Ils ont été frappés, suspendus pendant des heures par les bras ou électrocutés. Au procès pour complicité de crimes contre l’humanité de trois hauts responsables du régime de Bachar al-Assad, plusieurs rescapés des geôles syriennes ont raconté jeudi les tortures qu’ils ont subies.

Depuis mardi, la cour d’assises de Paris juge, par défaut, Ali Mamlouk, ex-chef du Bureau de la sécurité nationale, la plus haute instance de renseignement en Syrie; Jamil Hassan, ex-directeur des services de renseignements de l’armée de l’air; et Abdel Salam Mahmoud, ex-directeur de la branche investigation de ces services.

Ces trois hommes sont soupçonnés d’avoir joué un rôle dans la disparition forcée et la mort de Mazen Dabbagh et de son fils Patrick.

Ces deux Franco-Syriens ont été arrêtés à Damas en 2013 et transférés dans le centre de détention de l’aéroport de Mezzeh, tenu par les redoutés services de renseignement de l’armée de l’air.

Au-delà de ces deux victimes, c’est le caractère massif et systématique des exactions commises par le régime syrien contre sa population civile qui anime les débats de ce procès inédit dans l’histoire de la justice française.

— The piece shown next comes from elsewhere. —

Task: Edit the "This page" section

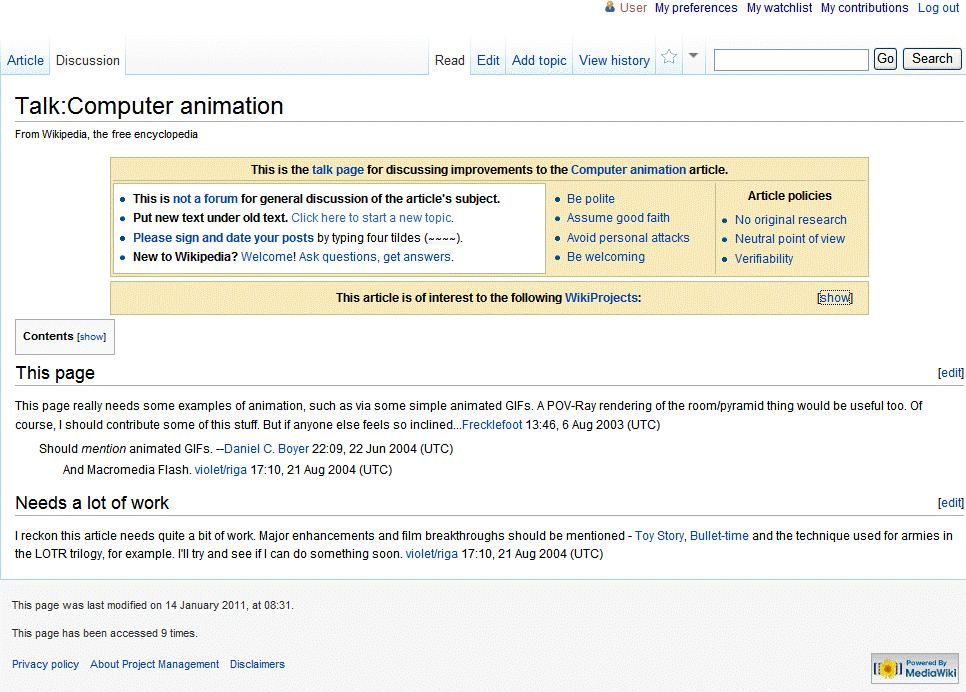Action: tap(951, 373)
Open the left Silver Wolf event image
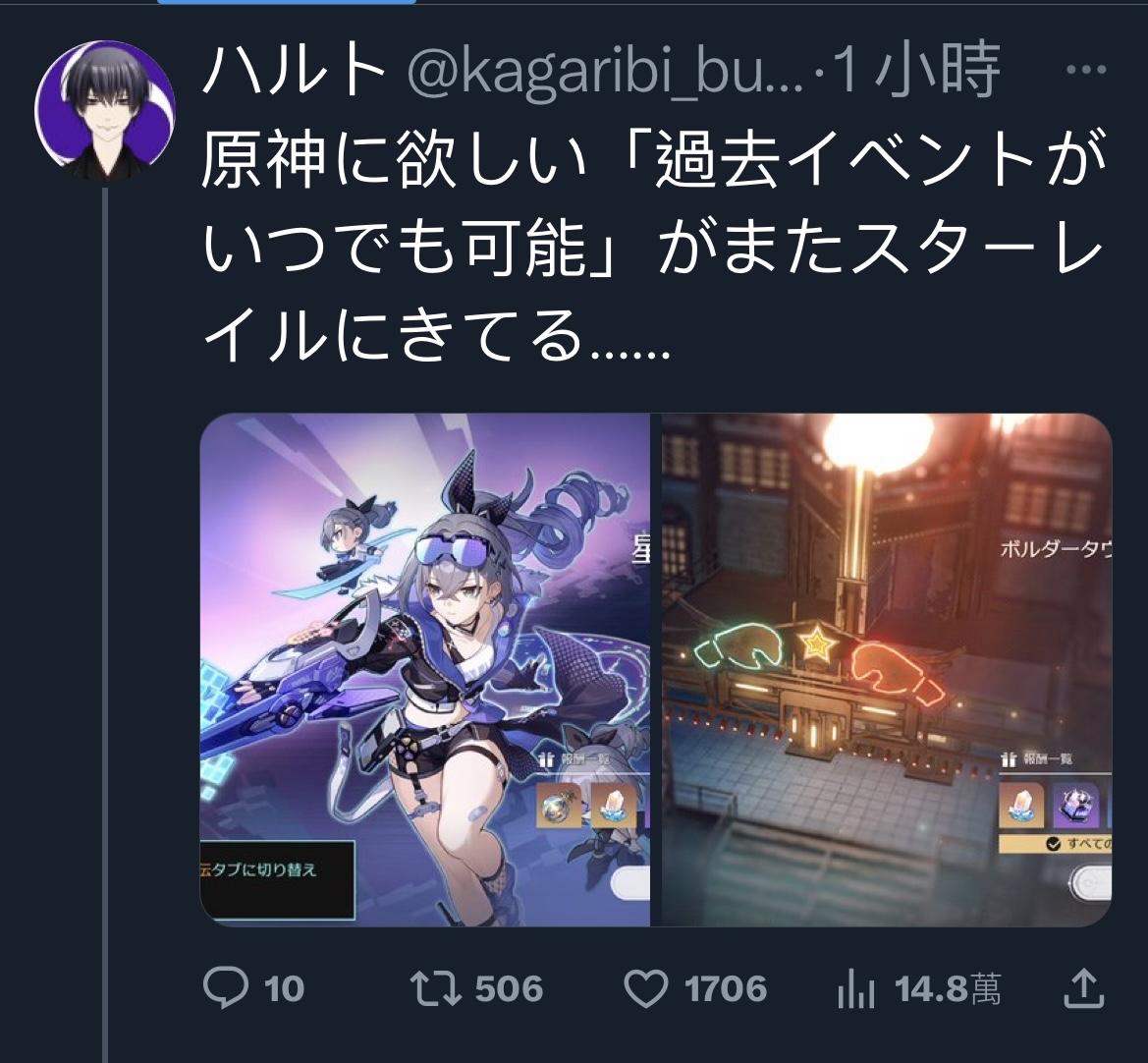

Ce jeudi, Abdel Rahman s’approche de la barre. Cheveux longs attachés en chignon, le trentenaire, veste en lin, jean et baskets, commence son récit d’une voix presque inaudible. Interpellé une première fois en avril 2011, il est incarcéré à Mezzeh.

Les agents tentent de savoir où se trouvent son frère et sa belle-sœur, une avocate renommée. "J’ai subi des tortures du matin au soir", relate-t-il. "On me menaçait de m’arracher les ongles, m’arracher les cheveux".

Libéré au bout d’une quarantaine de jours, il est de nouveau arrêté en 2012 et conduit à Mezzeh.

"Hurler sous la torture"

Placé dans une première cellule, il est transféré au bout de quelques jours dans une autre, d’une superficie d’1,5 m2, avec six autres personnes.

"On n’arrivait pas à dormir", se souvient-il. "Il fallait qu’une personne soit debout pour que d’autres puissent se reposer, à tour de rôle". Il sera ensuite détenu dans d’autres centres et libéré environ un an plus tard.

Nasser, 40 ans, a, lui, passé trois mois à Mezzeh. Fils et frère d’opposants au régime, il est interpellé le 9 mai 2011 et placé dans une cellule de pas plus de 40 m2, avec environ… 120 autres personnes.

"Le lendemain ou le surlendemain, ils ont commencé à me tabasser, j’ai perdu mes dents", témoigne-t-il.

Il raconte avoir été interrogé, des semaines plus tard, par Jamil Hassan en personne, qui lui demandait où se trouvaient ses proches. "J’ai répondu: ‘vous me posez encore les mêmes questions au bout de deux mois alors que je ne sais pas’."

Jamil Hassan ordonne alors à ses agents de s’occuper de lui. "Il leur a dit littéralement: ‘Je veux l’entendre hurler sous la torture."

"On m’a mis une corde autour des mains, j’ai été attaché, suspendu", poursuit Nasser. "on m’a laissé suspendu comme ça jusqu’au lendemain".

Quand on lui demande de baisser les bras pour enlever ses liens, il n’y arrive pas, ses bras sont trop endoloris.

"Mon geôlier m’a baissé les bras de force, j’ai eu un déboitement des deux épaules", dit le témoin, qui confie avoir aussi été électrocuté sur les parties génitales.

Mercredi, une douzaine de photos issues du dossier César, du nom d’un ex-photographe de la police militaire qui s’est enfui de Syrie en 2013 en emportant 55.000 photographies effroyables de corps torturés, ont été diffusées à l’audience.

Ces clichés montrent des corps d’hommes décharnés, portant des traces de coups et de blessures.

"C’est clairement un système qui veut briser, anéantir les personnes", a témoigné à la barre Catherine Marchi Huel, cheffe du Mécanisme international, impartial et indépendant pour la Syrie (IIIM), créé en décembre 2016 par l’Assemblée générale de l’ONU pour aider les enquêtes sur les responsables des crimes les plus graves commis en Syrie depuis mars 2011.